“. . . [T]he Rights of the Priesthood Are Inseparably Connected with the Powers of Heaven”
Doctrine and Covenants 121:36–37
36 . . . [T]he rights of the priesthood are inseparably connected with the powers of heaven, and . . . the powers of heaven cannot be controlled nor handled only upon the principles of righteousness.
37 That they may be conferred upon us, it is true; but when we undertake to cover our sins, or to gratify our pride, our vain ambition, or to exercise control or dominion or compulsion upon the souls of the children of men, in any degree of unrighteousness, behold, the heavens withdraw themselves; the Spirit of the Lord is grieved; and when it is withdrawn, Amen to the priesthood or the authority of that man.
President Gordon B. Hinckley said:
“That [D&C 121:36–37] is the unequivocal word of the Lord concerning His divine authority. What a tremendous obligation this places upon each of us. We who hold the priesthood of God must stand above the ways of the world. We must discipline ourselves. We cannot be self-righteous, but we can and must be decent, honorable men.
“Our behavior in public must be above reproach. Our behavior in private is even more important. It must clear the standard set by the Lord. We cannot indulge in sin, let alone try to cover our sins. We cannot gratify our pride. We cannot partake of the vanity of unrighteous ambition. We cannot exercise control, or dominion, or compulsion upon our wives or children, or any others in any degree of unrighteousness.
“If we do any of these things, the powers of heaven are withdrawn. The Spirit of the Lord is grieved. The very virtue of our priesthood is nullified.

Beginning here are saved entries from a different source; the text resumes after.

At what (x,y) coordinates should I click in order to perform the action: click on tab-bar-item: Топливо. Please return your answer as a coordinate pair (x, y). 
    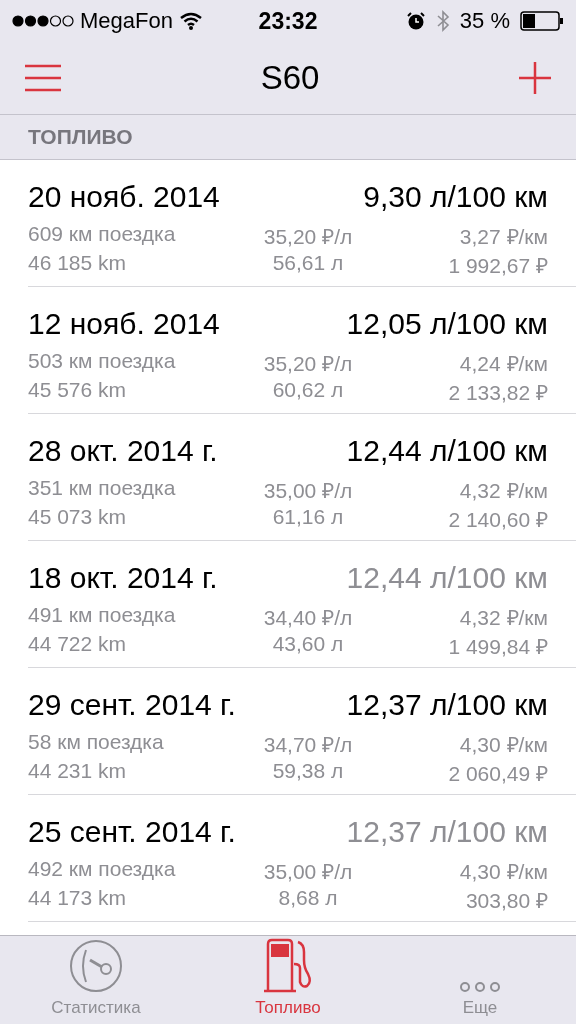
    Looking at the image, I should click on (288, 980).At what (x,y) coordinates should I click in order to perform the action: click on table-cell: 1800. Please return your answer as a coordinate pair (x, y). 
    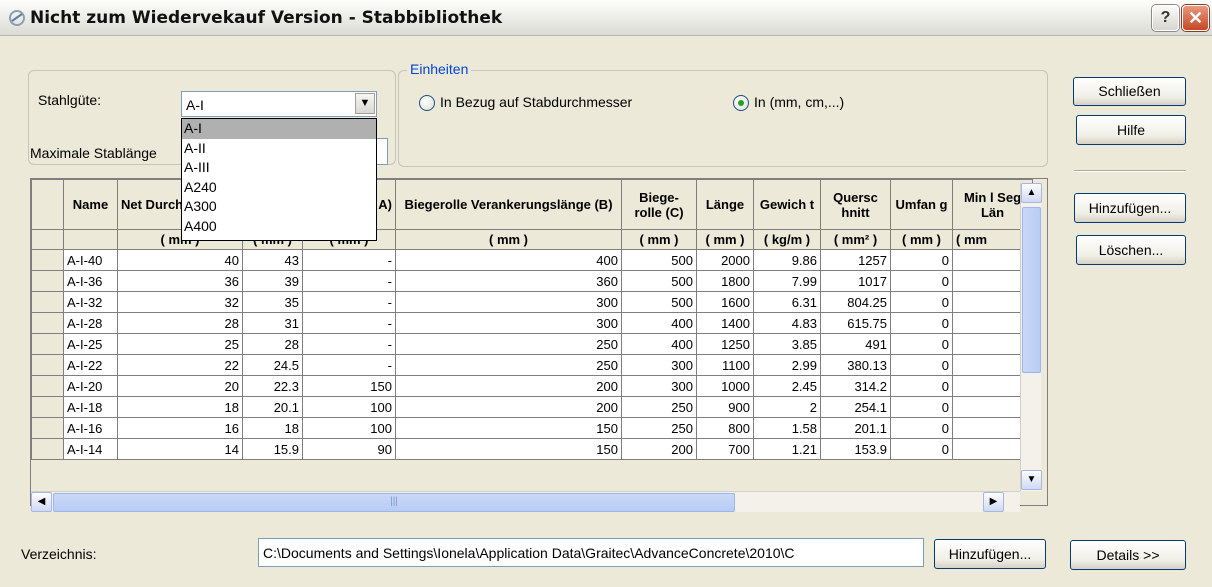
    Looking at the image, I should click on (725, 281).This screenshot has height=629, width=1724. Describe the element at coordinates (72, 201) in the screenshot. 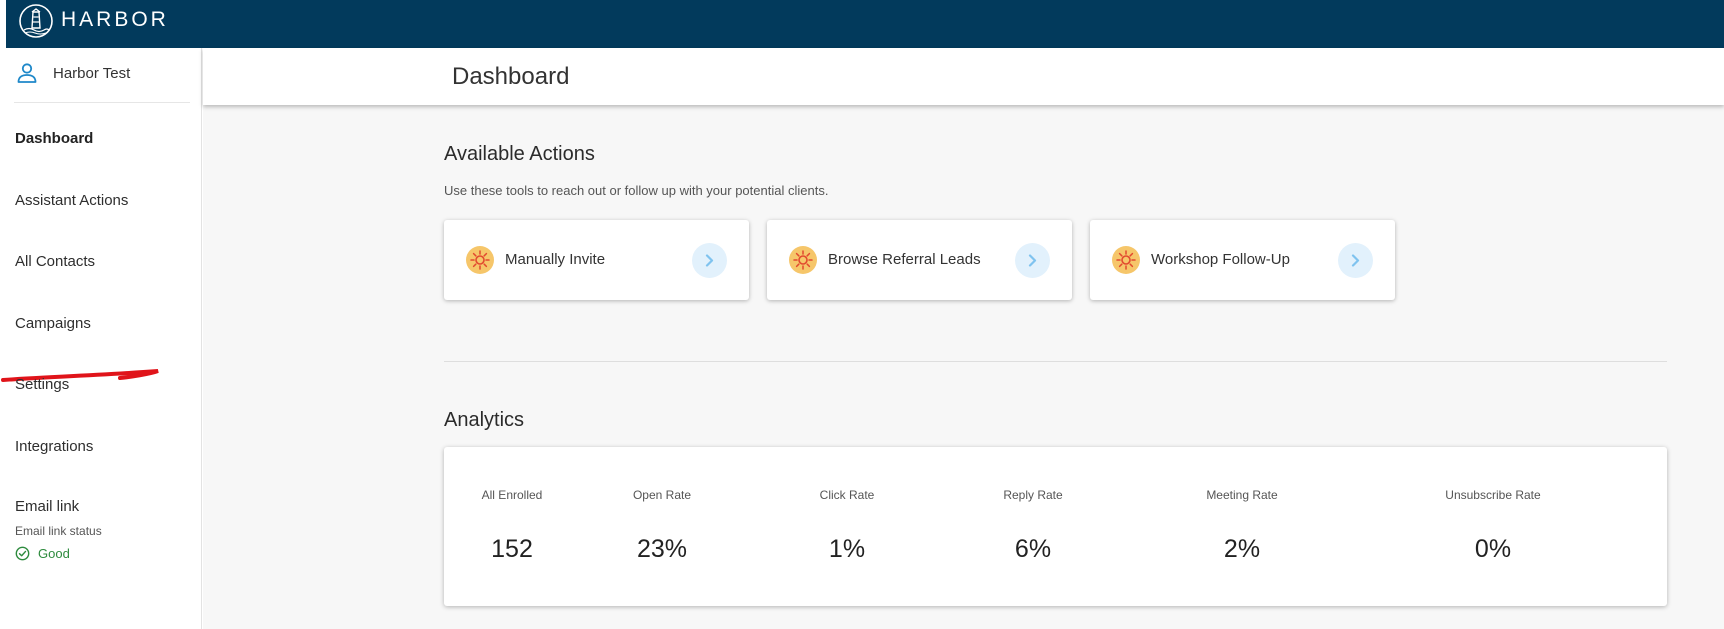

I see `sidebar-item-assistant-actions: Assistant Actions` at that location.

Its authority is lost.
“The manner of our living, the words we speak, and our everyday behavior have a bearing upon our effectiveness as men and boys holding the priesthood. . . .
“Even though those in authority lay hands upon our heads and we are ordained, we may through our behavior nullify and forfeit any right to exercise this divine authority.”
(“Personal Worthiness to Exercise the Priesthood,” Ensign, May 2002, 52.)